6.824 2015 Lecture 3: Primary/Backup Replication

Note: These lecture notes were slightly modified from the ones posted on the 6.824 course website from Spring 2015.

Today

Fault tolerance

Need a failure model: what will we try to cope with?

Core idea: replication

Example: fault-tolerant MapReduce master

Big questions

Two main approaches:

  1. State transfer
  2. Replicated state machine

State transfer is simpler

Replicated state machine can be more efficient

Remus: High Availability via Asynchronous Virtual Machine Replication, NSDI 2008

Very ambitious system

Plan 1 (slow, broken):

Q: Is Plan 1 correct (as described above)?

Q: What will outside world see if primary fails and replica takes over?

Q: How to decide if primary has failed?

Q: How will clients know to talk to backup rather than primary?

Q: What if site-wide power failure?

Q: What if primary fails while sending state to backup?

Q: What if primary gets request, sends checkpoint to backup, and just before replying primary fails?

Q: Is Plan 1 efficient?

Remus epochs, checkpoints

  1. Primary runs for a while in Epoch 1 (E1), holding E1's output
  2. Primary pauses
  3. Primary copies RAM+disk changes from E1 to local buffer
  4. Primary resumes execution in E2, holding E2's output
  5. Primary sends checkpoint of RAM+disk to backup
  6. Backup copies all to separate RAM, then applies, then ACKs
  7. Primary releases E1's output
  8. Backup applies E1's changes to RAM and disk

If primary fails, backup finishes applying last epoch's disk+RAM, then starts executing

Q: Any externally visible anomalies?

Q: What if primary receives + executes a request, crashes before checkpoint? backup won't have seen request!

Q: If primary sends a packet, then crashes, is backup guaranteed to have state changes implied by that packet?

Q: What if primary crashes partway through release of output? must backup re-send?
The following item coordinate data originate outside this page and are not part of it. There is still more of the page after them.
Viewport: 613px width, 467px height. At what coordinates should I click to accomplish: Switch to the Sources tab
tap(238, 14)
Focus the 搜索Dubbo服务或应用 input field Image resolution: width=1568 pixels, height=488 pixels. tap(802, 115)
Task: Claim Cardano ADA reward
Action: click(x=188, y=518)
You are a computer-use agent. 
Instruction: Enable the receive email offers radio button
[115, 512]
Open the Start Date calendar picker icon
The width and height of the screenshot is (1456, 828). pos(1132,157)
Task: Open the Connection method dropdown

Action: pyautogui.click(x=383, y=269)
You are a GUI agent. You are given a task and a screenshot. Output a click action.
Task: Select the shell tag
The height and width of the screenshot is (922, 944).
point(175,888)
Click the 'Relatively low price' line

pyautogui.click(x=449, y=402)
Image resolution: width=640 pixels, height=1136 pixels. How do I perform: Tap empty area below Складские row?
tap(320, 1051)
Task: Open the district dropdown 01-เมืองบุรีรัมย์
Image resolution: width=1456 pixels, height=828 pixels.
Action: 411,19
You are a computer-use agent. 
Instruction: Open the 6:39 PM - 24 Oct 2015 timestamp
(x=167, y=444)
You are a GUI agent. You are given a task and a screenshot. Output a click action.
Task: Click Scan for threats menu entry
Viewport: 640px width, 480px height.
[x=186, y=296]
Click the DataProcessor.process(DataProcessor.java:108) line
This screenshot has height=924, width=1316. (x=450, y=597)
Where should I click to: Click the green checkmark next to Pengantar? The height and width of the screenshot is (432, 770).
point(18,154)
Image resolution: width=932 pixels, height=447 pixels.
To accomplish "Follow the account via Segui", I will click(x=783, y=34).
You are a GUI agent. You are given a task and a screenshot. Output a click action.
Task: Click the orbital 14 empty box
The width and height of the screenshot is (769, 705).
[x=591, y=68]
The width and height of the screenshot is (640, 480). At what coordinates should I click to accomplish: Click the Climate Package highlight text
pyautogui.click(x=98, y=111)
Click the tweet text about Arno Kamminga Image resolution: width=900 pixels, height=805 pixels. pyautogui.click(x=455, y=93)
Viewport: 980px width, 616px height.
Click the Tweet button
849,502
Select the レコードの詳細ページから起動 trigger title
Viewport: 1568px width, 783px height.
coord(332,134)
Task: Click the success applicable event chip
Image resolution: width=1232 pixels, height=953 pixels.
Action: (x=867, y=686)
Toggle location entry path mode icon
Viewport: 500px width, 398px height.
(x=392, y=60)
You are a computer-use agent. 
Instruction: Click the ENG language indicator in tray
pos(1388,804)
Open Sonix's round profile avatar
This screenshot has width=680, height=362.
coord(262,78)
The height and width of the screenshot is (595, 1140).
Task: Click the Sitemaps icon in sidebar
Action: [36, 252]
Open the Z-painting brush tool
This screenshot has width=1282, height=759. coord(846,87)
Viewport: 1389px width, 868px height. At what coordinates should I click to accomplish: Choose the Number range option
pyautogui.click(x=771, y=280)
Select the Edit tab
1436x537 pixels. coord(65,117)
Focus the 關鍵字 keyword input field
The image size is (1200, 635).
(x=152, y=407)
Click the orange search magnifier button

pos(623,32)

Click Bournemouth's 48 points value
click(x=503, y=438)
How does it know what to re-send?

Q: How does Remus decide it should switch to backup?

Q: Are there situations in which Remus will incorrectly activate the backup? i.e. primary is actually alive

Q: When primary recovers, how does Remus restore replication? Needed, since eventually active ex-backup will itself fail

Q: What if both fail, e.g. site-wide power failure?

Q: In what situations will Remus likely have good performance?

Q: In what situations will Remus likely have low performance?

Q: Should epochs be short or long?

Remus evaluation

Why so slow?

How could one get better performance for replication?

Primary-backup replication in Lab 2

Outline

"View server" decides who primary p and backup b are

Repair

Key points:

  1. Only one primary at a time!
  2. The primary must have the latest state!

We will work out some rules to ensure these

View server

Example:

    view #, primary, backup
    0:      --       --
    1:      S1       --
    2:      S1       S2
    4:      S2       --
    3:      S2       S3

How to ensure new primary has up-to-date replica of state?

Q: Can more than one server think it is primary?

    1: S1, S2
       net broken, so viewserver thinks S1 dead but it's alive
    2: S2, --
    now S1 alive and not aware of view #2, so S1 still thinks it is primary
    AND S2 alive and thinks it is primary
    => split brain, no good

How to ensure only one server acts as primary?

...even though more than one may think it is primary.

"Acts as" == executes and responds to client requests

The basic idea:

    1: S1 S2
    2: S2 --
    S1 still thinks it is primary
    S1 must forward ops to S2
    S2 thinks S2 is primary
    so S2 must reject S1's forwarded ops

The rules:

  1. Primary in view i must have been primary or backup in view i-1
  2. Primary must wait for backup to accept each request
  3. Non-backup must reject forwarded requests
  4. Non-primary must reject direct client requests
  5. Every operation must be before or after state transfer

Example:

    1: S1, S2
       viewserver stops hearing Pings from S1
    2: S2, --
       it may be a while before S2 hears about view #2

    before S2 hears about view #2
      S1 can process ops from clients, S2 will accept forwarded requests
      S2 will reject ops from clients who have heard about view #2
    after S2 hears about view #2
      if S1 receives client request, it will forward, S2 will reject
        so S1 can no longer act as primary
      S1 will send error to client, client will ask viewserver for new view,
         client will re-send to S2
    the true moment of switch-over occurs when S2 hears about view #2

How can new backup get state?

Rule for state transfer:

Q: Does primary need to forward Get()'s to backup?

Q: How could we make primary-only Get()'s work?

Q: Are there cases when the Lab 2 protocol cannot make forward progress?